* _Work to complete_: Please take the lines from the one holding "Given: Delete the" through the one holding "Instruction: Click the" in the data below and copy them exactly.

BEGIN

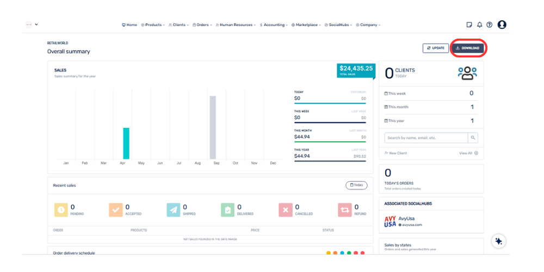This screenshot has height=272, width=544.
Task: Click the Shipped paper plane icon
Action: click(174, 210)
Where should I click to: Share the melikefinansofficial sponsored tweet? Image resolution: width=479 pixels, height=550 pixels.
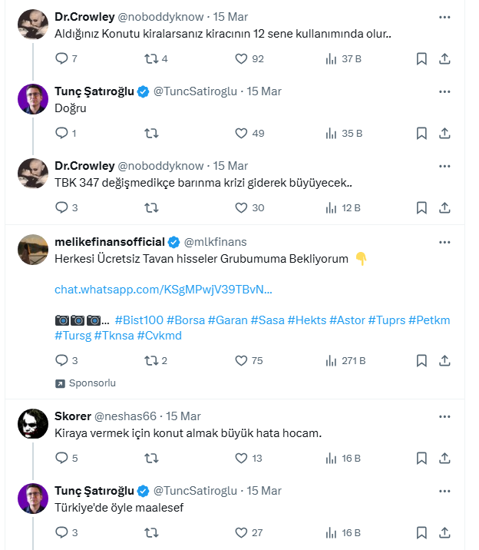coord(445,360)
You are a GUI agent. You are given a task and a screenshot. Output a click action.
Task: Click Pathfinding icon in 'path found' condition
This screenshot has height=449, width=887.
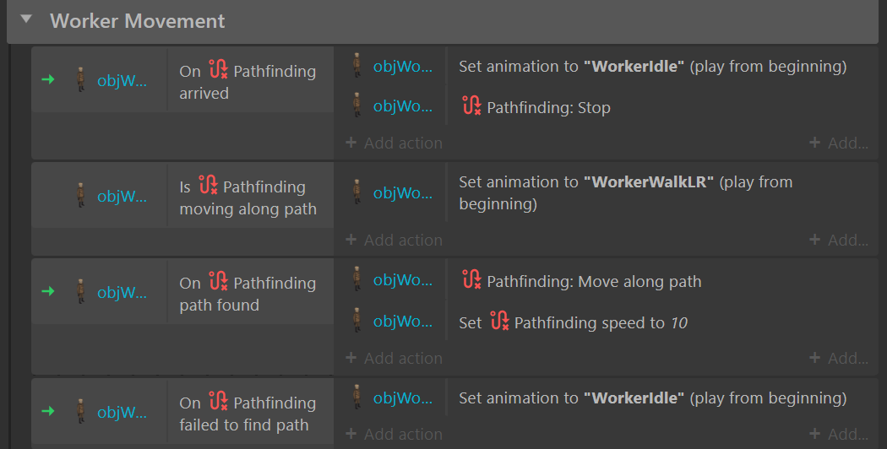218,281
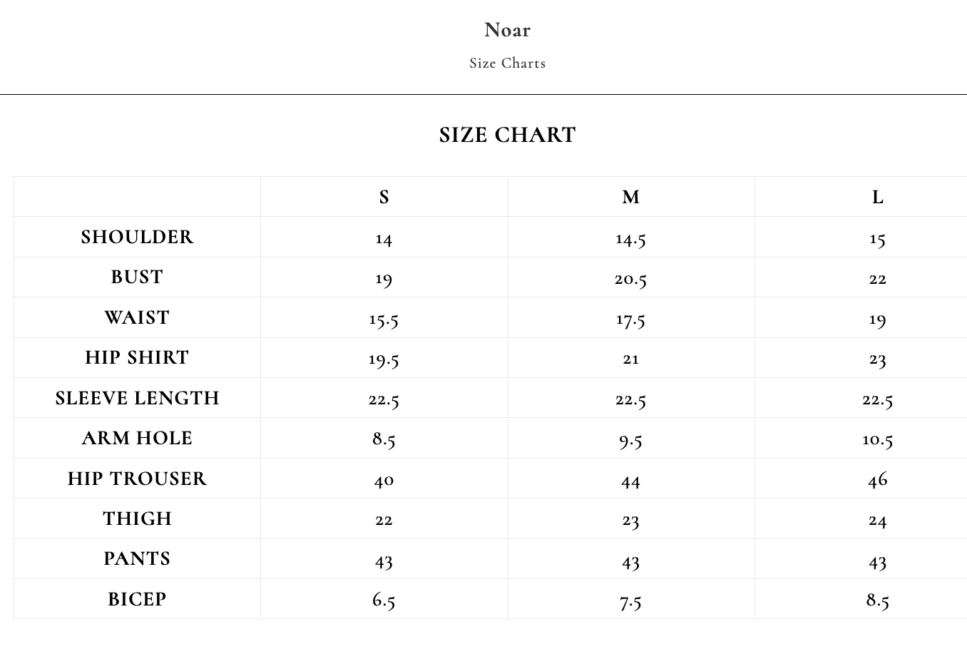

END
BEGIN

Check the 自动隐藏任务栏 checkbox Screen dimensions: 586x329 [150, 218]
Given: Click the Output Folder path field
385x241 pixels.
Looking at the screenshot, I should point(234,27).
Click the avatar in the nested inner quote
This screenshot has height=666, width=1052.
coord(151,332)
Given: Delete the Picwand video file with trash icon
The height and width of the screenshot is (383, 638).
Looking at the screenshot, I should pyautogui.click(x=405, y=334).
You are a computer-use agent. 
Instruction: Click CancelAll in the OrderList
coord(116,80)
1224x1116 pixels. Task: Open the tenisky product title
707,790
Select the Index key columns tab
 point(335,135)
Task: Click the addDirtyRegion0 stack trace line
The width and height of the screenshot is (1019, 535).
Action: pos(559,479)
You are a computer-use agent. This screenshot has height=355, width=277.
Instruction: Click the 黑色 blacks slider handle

END

* _Answer section_:
Given: Delete the Picwand video file with trash icon
The height and width of the screenshot is (383, 638).
Looking at the screenshot, I should pyautogui.click(x=405, y=334).
You are a computer-use agent. 
Instruction: Click CancelAll in the OrderList
coord(116,80)
1224x1116 pixels. Task: Open the tenisky product title
707,790
Select the Index key columns tab
 point(335,135)
Task: Click the addDirtyRegion0 stack trace line
The width and height of the screenshot is (1019, 535).
Action: pos(559,479)
You are a computer-use agent. This screenshot has height=355, width=277.
Instruction: Click the 黑色 blacks slider handle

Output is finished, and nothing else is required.